▸ **Information**

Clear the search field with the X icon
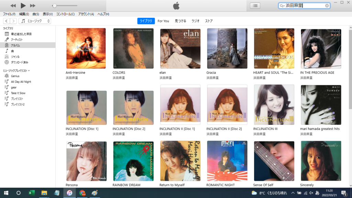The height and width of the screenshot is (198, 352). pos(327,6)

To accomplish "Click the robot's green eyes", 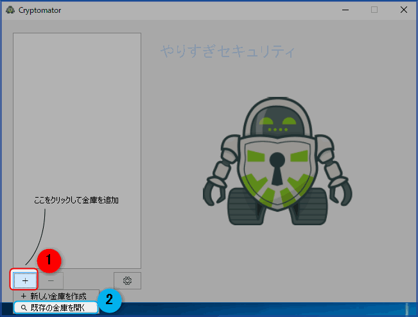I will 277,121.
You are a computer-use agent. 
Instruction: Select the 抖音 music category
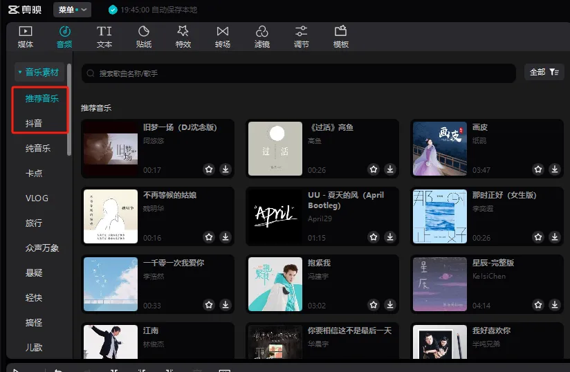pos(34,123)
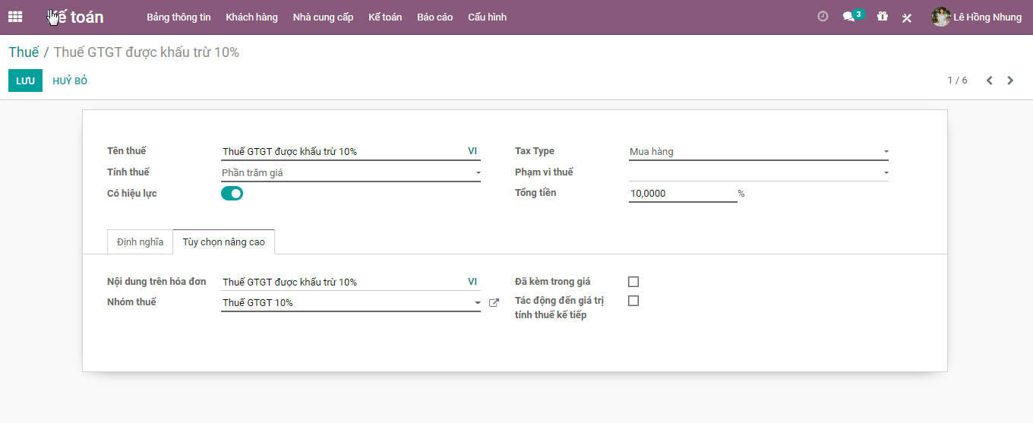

* * *

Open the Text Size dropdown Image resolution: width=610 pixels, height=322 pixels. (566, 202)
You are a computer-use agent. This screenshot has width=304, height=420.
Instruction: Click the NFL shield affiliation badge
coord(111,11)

▸ **Requirement**
Take each line above that contains "computer" and copy it out.

▸ **Task solution**
You are a computer-use agent. 
You are a computer-use agent. This screenshot has width=304, height=420.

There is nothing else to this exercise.